Nash Roberts

10 Wedding Reception Mistakes - From The Band's Perspective

Nash Roberts
10 Wedding Reception Mistakes - From The Band's Perspective

I don’t even know you, but I want you to have the best wedding reception ever. For some folks, that involves considering a band. It may even require a band - end of story. If that’s the case, I want you to have the best shot at having an incredible reception that will be the envy of all of your friends on social media. To speak from my own experience leading The Shakedown, we’ve performed at over 100 weddings and countless other events since 2009. I’ve seen the spectrum of good, bad and ugly so I thought I’d share what to avoid when incorporating a band into your wedding reception. These are from my professional experience helping throw dance parties over the years while playing in a high energy, electrified band. If you can avoid these mistakes, you’ve got the makings of a great reception dance party.

  1. Do your guests even care about live music? Are your guests a dancing crowd, or would they prefer to skip the dance floor? Know your crowd. You may be a dancing machine, but if your audience would prefer just about any other activity besides dancing, you may want to go with a DJ or some other form of entertainment. You may have an older audience that might split after you cut the cake, leaving just a skeleton dancing crew to close out the night. There is no rule that says you have to get a band. Most wedding bands are great at getting people on the dance floor, but sometimes you can’t raise the dead even with a great band. Save the considerable money it takes to hire a solid band and spend that savings on food, booze, honeymoon, bouncy castle, etc…..
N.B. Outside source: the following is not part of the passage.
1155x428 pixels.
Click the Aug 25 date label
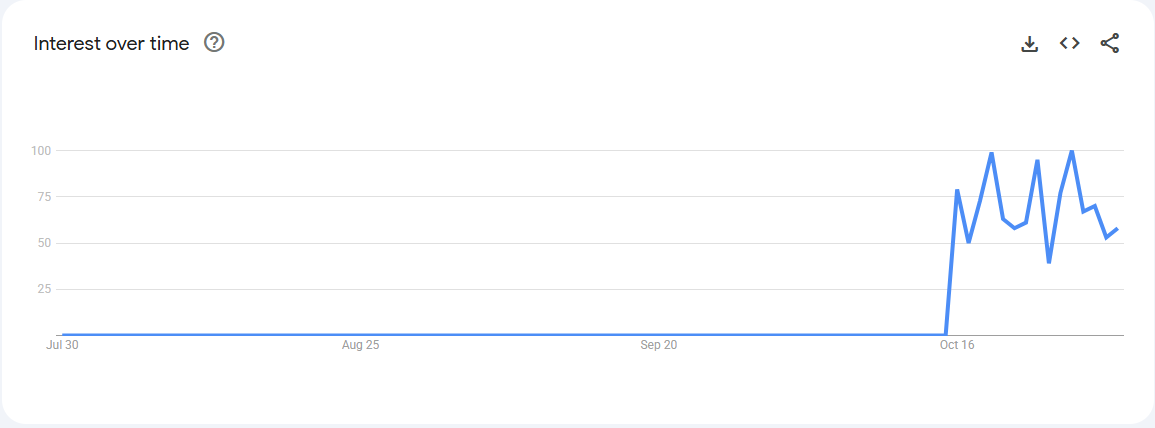(360, 346)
  2. Avoid starting the band while your guests eat. I get it. You’ve paid for a band to play a 3 hour set and you’ve only got 5 hours at the venue so when you factor in cocktail hour, introductions, first dances, toasts, cake cutting, that window of time starts to shrink. Give your guests the chance to get through dinner without trying to figure out if they should dance or finish the main course. It sends a mixed signal if you spark up the band while folks eat. Dance parties are about quality of dancing, not necessarily duration of time on the floor. You want people to be itching to hit the dance floor, not trying to wolf down that prime rib to make it in time for the band’s first set. Throw on some background music and save the live music for after the meal.
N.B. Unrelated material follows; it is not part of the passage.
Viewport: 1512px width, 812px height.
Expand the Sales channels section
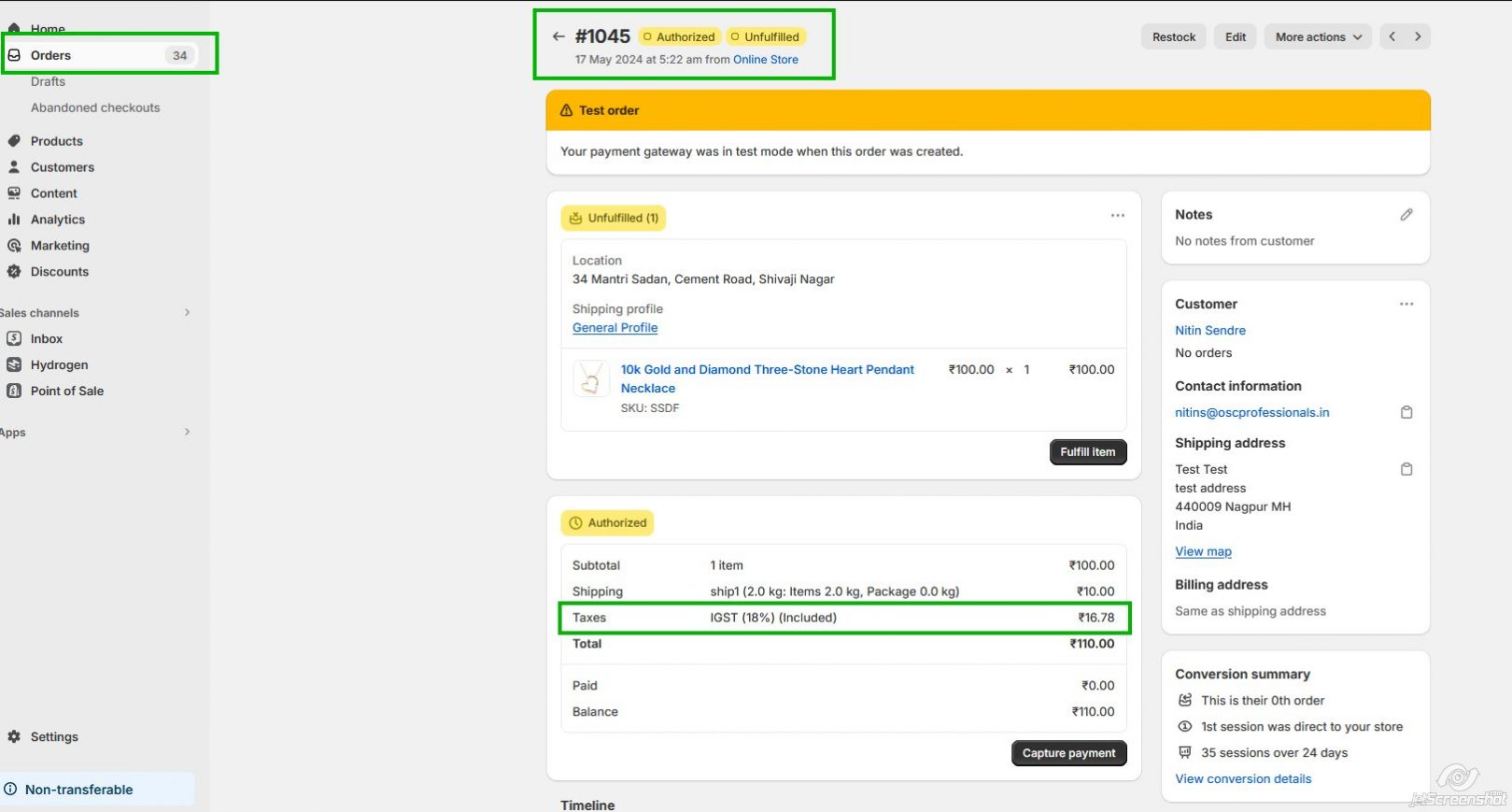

  3. Does your venue present logistical challenges that will make it hard for the band to put on a great show? Venue logistical challenges are a broad category so I picked one from our recent experience as an example. Some venues enforce strict noise ordinances on entertainment, which depending on the type of band can be crippling to their ability to play. If there’s a decibel limit for a venue due to being located in a residential district, you need to know this. It may be a better idea to get a DJ which can easily control volumes, or an acoustic act that isn’t dependent on a certain volume level to put on a show. While a good wedding band knows that you can’t melt faces at a reception like at a rock club, it still takes a certain level of volume to put on a high energy show. Here’s a decibel range link that’s useful to take into account if your venue has a decibel limit.

  4. Venue Size. Is your venue too small to have a band? While The Shakedown typically performs with 7+ musicians (and we pride ourselves on squeezing into makeshift dance party locations) sometimes a venue is just too small for a band. Ask your venue contact if they regularly have bands. On the flip side, is your venue massive? We’ve played in venues that are simply cavernous. There’s no surefire formula for the best room size, but sometimes having a venue that’s way too big can suck the energy out of a reception dance party more quickly than a cramped one.
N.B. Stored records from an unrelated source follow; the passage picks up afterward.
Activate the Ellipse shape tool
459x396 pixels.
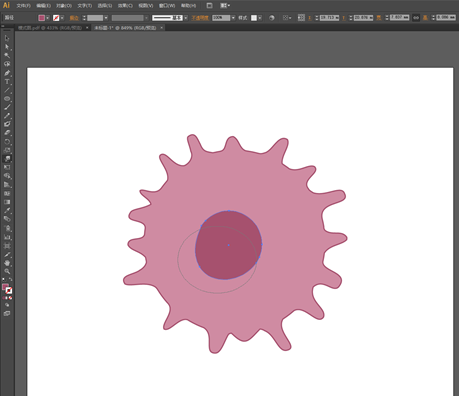(7, 99)
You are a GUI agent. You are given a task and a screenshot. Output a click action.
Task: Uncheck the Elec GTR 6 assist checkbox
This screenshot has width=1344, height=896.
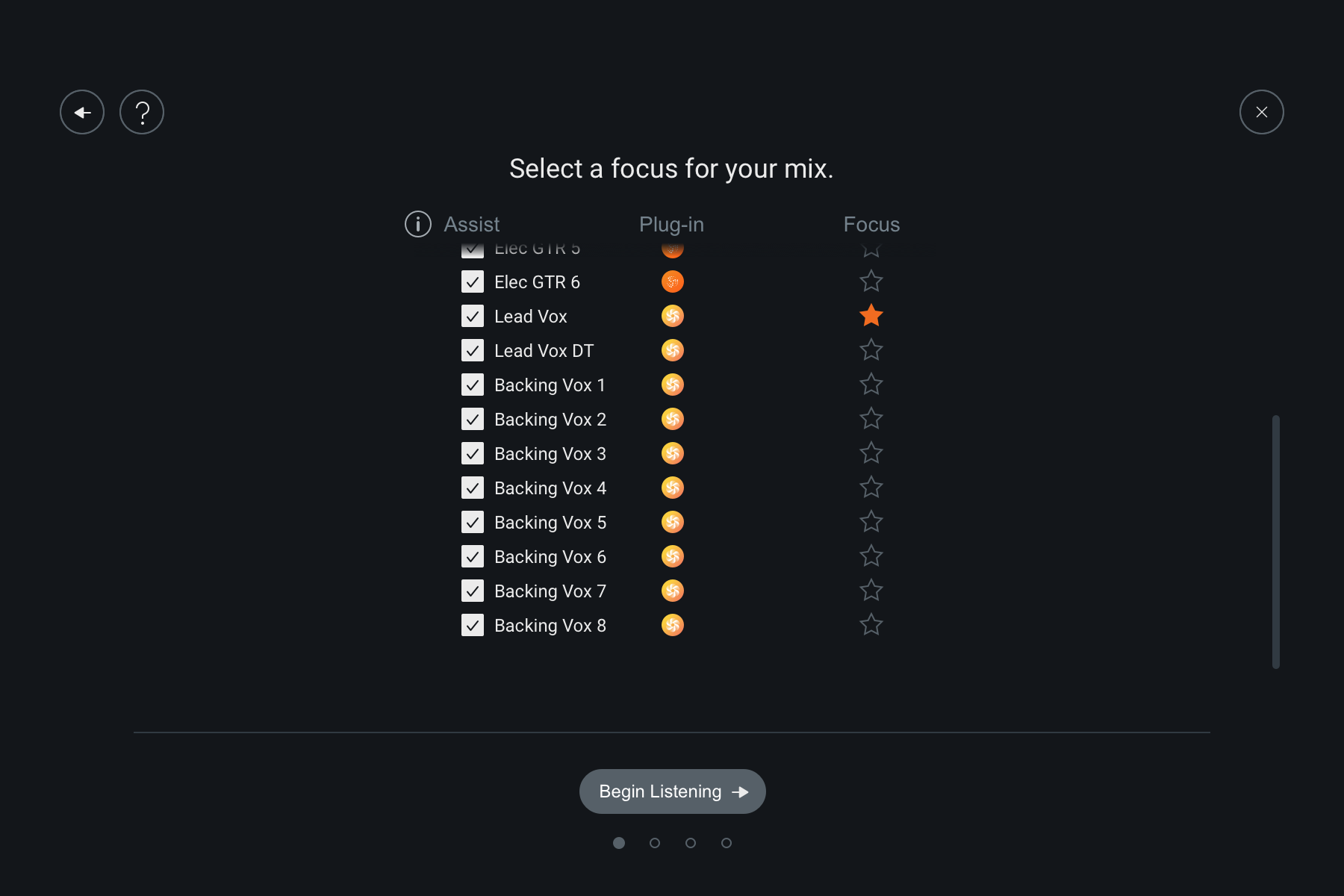pos(473,282)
  5. No booze. We respect folks’ decisions (religious/cultural, budgetary, ethical) to avoid alcohol. If you want the dance floor to pack out, you need to help your guests loosen up. If including alcohol at your event is out of the question, you may want to go with another route than hiring a dance band. That's speaking from our experience helping adults get on the dance floor. Kids generally have zero problems wilin' out sober and some of our most committed dance audiences have been at high school/kid-centric events that were totally dry.

  6. Too much booze/no one tending bar. Having totally wasted guests (or being wasted at your own reception) isn’t a good look either. Trust me, I’ve been to two receptions where the groom blacked out and didn’t make it to the end of the night. Not pretty. You obviously want your guests to have a great time, and part of that may involve knocking back a few drinks, but you want bartenders there to make sure people don’t go overboard at the reception. I’ve found this is typically more of a problem when guests have unfettered access to knock back straight liquor until the end of a reception. It’s generally not so much of an issue with just wine and beer after cocktail hour. Some people wouldn’t imagine of just wine and beer after cocktail hour so that’s a personal decision but keep in mind it’s one that can save you a ton of money on the bar tab given that liquor is generally more expensive. It’s a delicate balance that admittedly leans on the indulgent side, because it’s still a party, after all.

  7. Put the bar close to the dance floor! Once it’s dance party time you want to make it easy for people to grab drinks and then get back on that floor! If the bar is on the other side of the venue or in a different room, people shuttling back and forth from the bar may suck energy from the dance party. Put at least one bar within 10-20 yards from the dance floor and you’ll be golden.

  8. Temperature control. We’re a Southern dance band that often plays when outside temperatures are well above 85 degrees. I pride myself on the amount of sweat that pours out of my body when I play for my clients, but there are limits. You may need to think about fans or plenty of ice water for dancers because it’s gonna get hot in the middle of summer. Heat stroke is no fun. On the flipside, you may need to think through renting heat sources if you think the temperature is going to drop during your fall or winter reception.

  9. Access to electricity. With any electrified music it’s no power, no show. If you’re having your dance party in a remote, outdoor area, make sure you’ve thought through renting a generator or two and buying plenty of extra fuel. If you’re in a more conventional venue, you’ll still want to make sure your band can access power from at least two separate sources to avoid a power surge.

  10. Forgetting to get out on the dance floor! Between greeting your guests, taking pictures, being present for toasts and all the other wedding activities, your reception is going to go by in a flash. You’ve got to make a conscious effort to spend at least a little time on the dance floor! Because you’re kinda the main event at the reception, folks will unconsciously follow you over the course of the event. You want to set the tone for the dance party portion of the reception by spending at least a little time out there with your new spouse. You’ve paid for the band, after all!

I hope these tips on what to avoid are helpful for incorporating a band into your wedding reception. As I said, there may be caveats to many of these points but taking all of these into consideration should go a long way towards helping you throw a smashing reception dance party. See you on the dance floor!